Welcome to week two of GTPlanet’s DiRT Rally World Tour. Last week we looked at two of the game’s more technical locations; Wales and Monaco. The focus on this week will be on two locations that are far and away the fastest countries rally moguls will have to deal with: let’s take a look at Germany and Finland.
Germany – Hammerstein (Ibiza F2 Kit Car)
For pure driving pleasure, you’ll be hard pressed to find a better track than Hammerstein in Germany. This fast track doesn’t throw too many unexpected corners or obstacles at you, but does limit you severely by the lack of corners that can actually be cut – despite its open-plain looks. Many hairpins and severe degree turns have their outskirts littered with rocks to stop you trying to go too fast in your weapon of choice. That being said, there’s an incredible sense of achievement when you do manage to hit the apex just correctly in Germany, and with practice you can have some seriously speedy runs.

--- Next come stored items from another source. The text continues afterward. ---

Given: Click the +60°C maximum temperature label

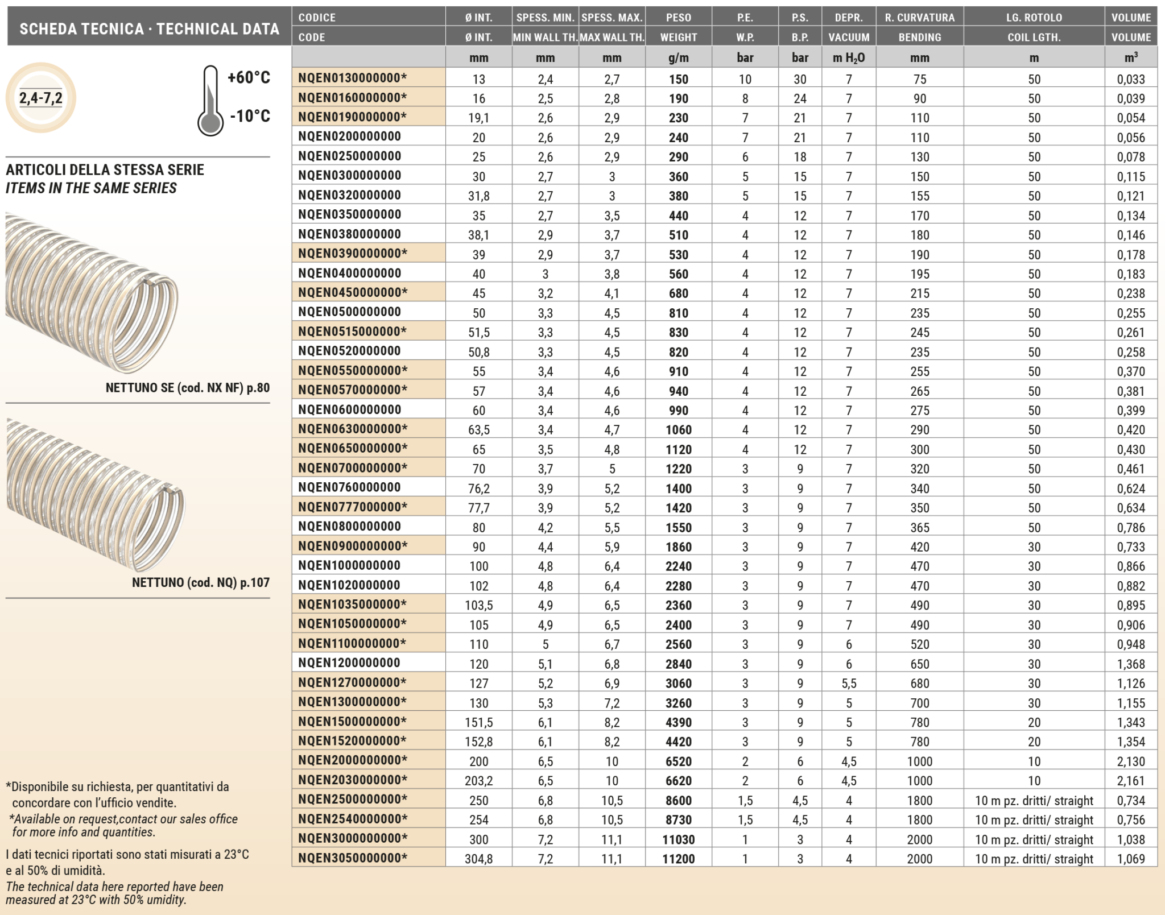Looking at the screenshot, I should (249, 78).
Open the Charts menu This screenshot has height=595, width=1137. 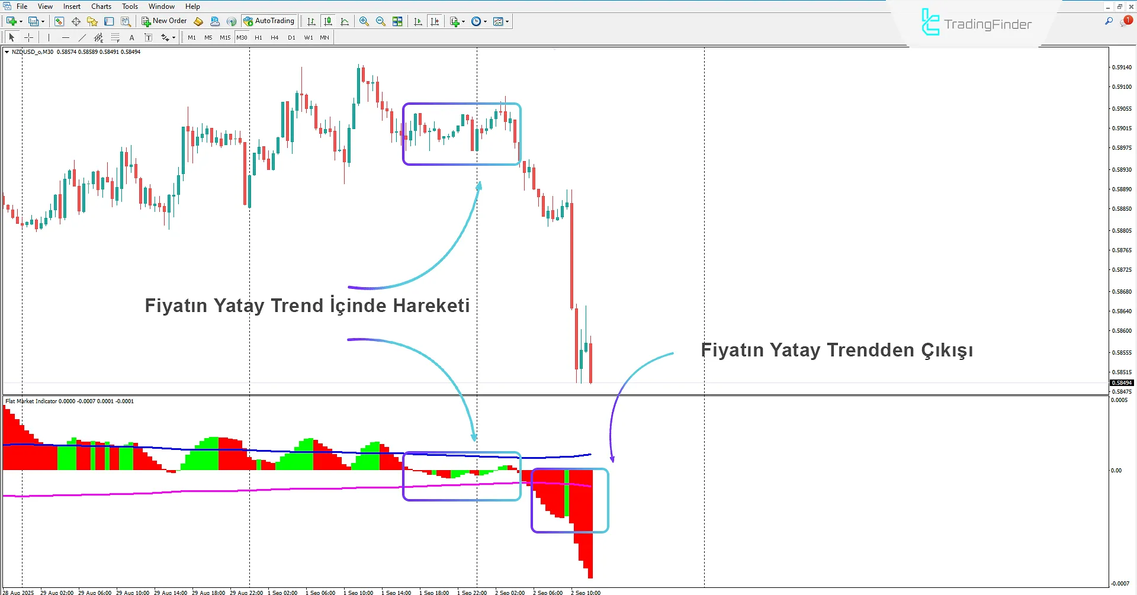[x=101, y=6]
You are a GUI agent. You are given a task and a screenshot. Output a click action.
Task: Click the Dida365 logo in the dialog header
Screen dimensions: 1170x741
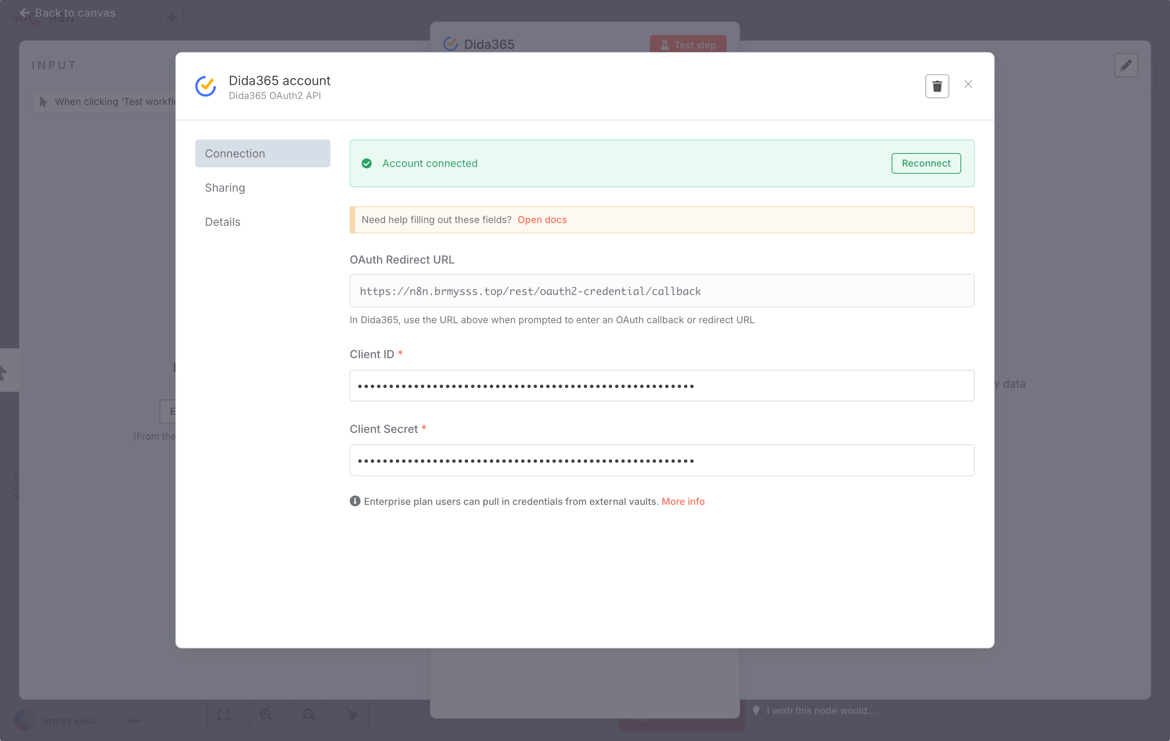pyautogui.click(x=206, y=86)
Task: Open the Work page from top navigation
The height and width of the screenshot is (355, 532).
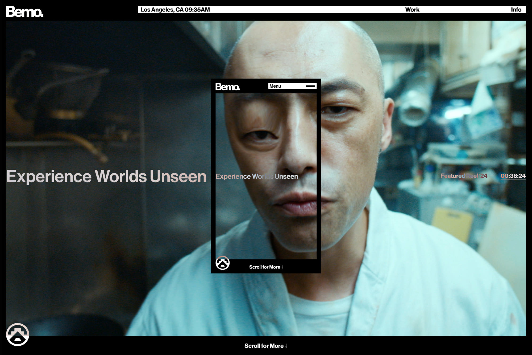Action: (x=412, y=10)
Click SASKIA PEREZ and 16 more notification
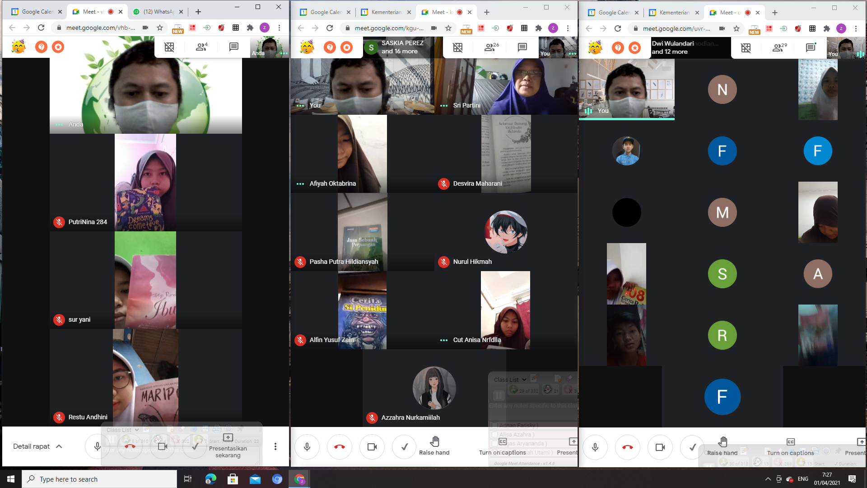This screenshot has width=867, height=488. (397, 47)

The level of danger in Germany is generally less than its other speed-based counterpart, but that doesn’t mean it’s totally free of some scary sections. The forests give a cautious vibe you are used to seeing in Wales and require a bit more extra care. The ability to go fast is still entirely possible, but it is important to understand when you are pushing the track limits, otherwise you’ll get a face full of bark – resulting in a possible DNF. Keen drivers will also note that escalation changes are very apparent from driving up mounds to barreling down huge drops in the forest zone. Planning ahead is key, as is knowing when to maintain speed and when to slow down. Generally though, its fast and flat fun in Germany. This locale is perfect for testing out the Group B beasts that may be undriveable in some of the more … eccentric countries.
Finland – Iso Oksjarvi (Citroen C4)
Some say that if you can make it through Finland in a rally car without breaking it, you must be lying. The term “Flying Finn” is no better illustrated than in Iso Oksjarvi – a treacherous car-eater of a run that is four minutes of sheer pain. A run that’s arguably just as fast as Hammerstein but with added bounce … make sure your suspension isn’t faulty to start with because by the end it may be gone. Watching the run above, its clear that the true challenge of Finland is being at one with yourself and the air. Approach is key and a failure to recognize this could end terribly.
The jumps themselves are clearly a hazard but this is heightened even further due to the ditches frequently found at the side of roads on the Finland tracks. Your co-driver will usually advise you to stay central through your run to avoid some possible wheel damage. The visuals in Finland are also standout for me: I love the Autumn/Fall vibe and it provides a nice backdrop to the inevitable crash and burn every so often.
With 4 locations covered, the final article will look at Greece and Sweden, two completely contrasting venues that both have their own unique challenges.